UX design 2h take-home assessment

JING.C
Bootcamp
Published in
5 min readApr 1, 2022
Credit: Unsplash

Hello guys, here I am, to share a brief case study that I’ve done recently for an UX interview.

Here’s the context:

I applied for a product designer job at a French start up company, they’re specialised in creating new features under Microsoft SharePoint environment. I passed an interview with their product manager and he gave me a 2–3h case study to do at home.

The project goal was to create a component that will allow their client to communicate automatically on their newcomers. And also to prepare the wireframe of this new WebPart. Don’t need to go very far in the UI.

There’re also several project requirements:

• Identify several use case
• Address all aspects of the feature : Users, Clients, functionality
• Create a modular component that can adapt in several display
• Organise your work to transmit it to the dev team

Now let me walk you through my design thinking process for this case study.

Design thinking process

Before I started to solve this problem, I created a short roadmap which helps me to have clear ideas on my directions.

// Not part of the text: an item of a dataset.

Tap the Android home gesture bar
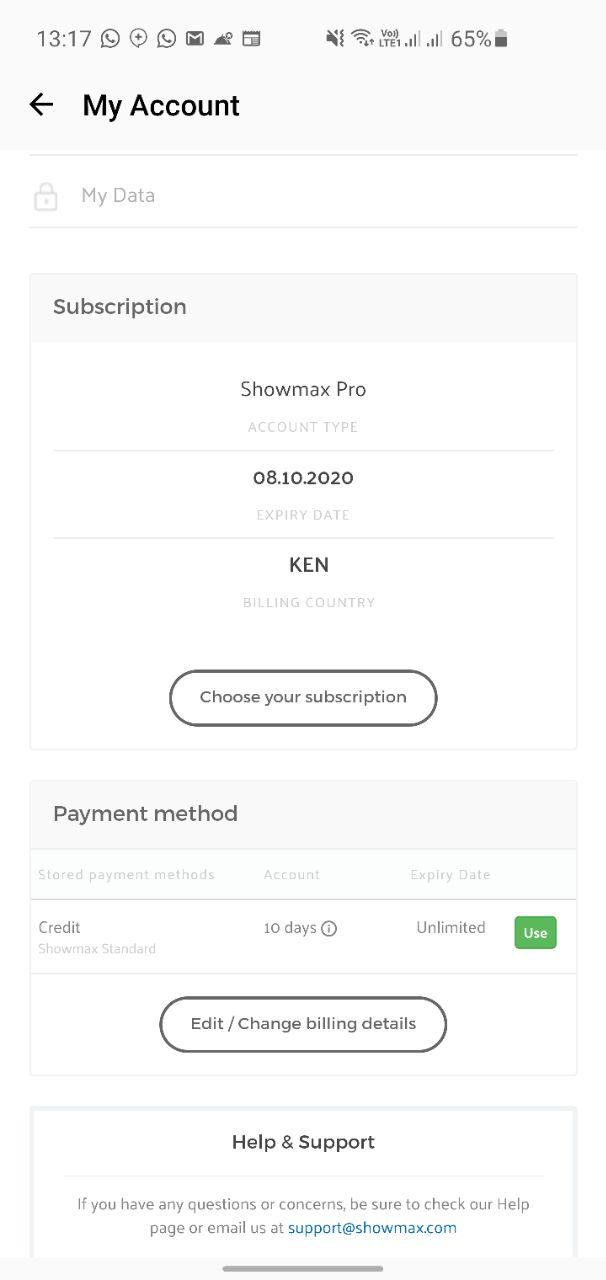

As what the project manager has already said, I don’t need to go far with the UI part. I decided to work from empathize the users till create the mid-fi wireframes. As the work itself should only be done within 2–3h, obviously I don’t have time to do a large-scale survey or even testing on each steps.

So I defined some minimum viable deliverables throughout my design thinking process, which you can see in this chart below.

Design thinking process

Understand the market

Well, to be honest, I’ve never worked under SharePoint digital workspace before. I didn’t know how it looks like nor its competitors. So I conducted a quick market research of SharePoint and also some of its direct and indirect competitors that I googled online.

I compared their features and as we can see from this analysis, SharePoint is like a combination of intra-net and digital workplace. Which means it has a potential to gather many different powerful features inside of it.

Competitor analysis — feature comparison

Some qualitative data

As I mentioned before, I didn’t really have the time to conduct a survey. But it’s essential for a UX designer to have insights from the users, because what we’re trying to solve or creating are based on users’ needs and pain points.

So I decided to do a quick interview with my friends to gather as much information as possible. I then talked to 5 person from different industries and different countries about their opinion on displaying new employees in intra-net.

Demography of interview

Here’re some quotes:

“I only want to see display of new comers who will be in my team, otherwise it’s irrelevant to my work. It could be useful to see this organisational chart when you click on their profile.”
Jessie, Business Analyst | Lotus AutoMobile

“Well, I always prefer to have a choice. I’d like to customize it by myself whether I want to know or send messages to new comers or not.”
Fang, Marketing Director | Fashion

Key findings from affinity diagram

I really appreciated the feedbacks from my friends, they’re quite new and surprising. I categorised them into 3 different groups by needs, pain points and feelings.

Affinity diagram

This helped me to find out these data driven key findings:

•80% are interested to see new employees displayed.
•60% think they prefer to have the option to only see people who are related to their work.
•20% want to be able to greet new comers with AI programmed welcoming messages.

Define

With all the information I collected, I then created this user persona — Friendly Anna, she wants to connect to new employees of her company but also she prefers to have the option to see people who are related to her work.

User persona

Problem statement

Colleagues need to find a way to be informed of the new employees who will work with them and their work related information because they don’t know who are new to the company and how to connect with them.

Ideation

At this step, I need to ideate possible solutions based on stakeholder’s requirement and also users’ demands. From the stakeholder’s part, communication is the essential feature to have. As far as what we’ve learned from the users, a display shows basic information of new employees and a personalisation option seem to be very important.

Ideation

For each pillar, I brainstormed some possible features, for example, we can have AI welcoming messages input or it could have a suggestion based on new employees’ department.

Low-fi sketch

I had these assumptions before I design the low-fi sketch:

•Users already onboarded on office 365 account

•Users already chose the related department on settings

•Users can click the profile image to send msg

Low-fi sketch

Mid-fi solution

Here comes my mid-fi solution based on all the research and information I have had during my design thinking process. You can see the explanations of every atomic of my design below.

Mid-fi version

Final thoughts

I’m quite happy with the outcome, especially given the time constraints. It was not easy to put together a research-driven digital solution in 2–3 hours but I think I was able to illustrate the core user experience and feature value proposition.

With more time, I would:
Do a survey as well to avoid biased insights.
Test my design with users, and iterate based on feedbacks.
Design a filter to allow people to choose departments that they want to see new coming employees.
Go further on UI part and to implement it into the Sharepoint digital work space.

Hope this brief case study can give you some ideas on how to succeed yours in the future!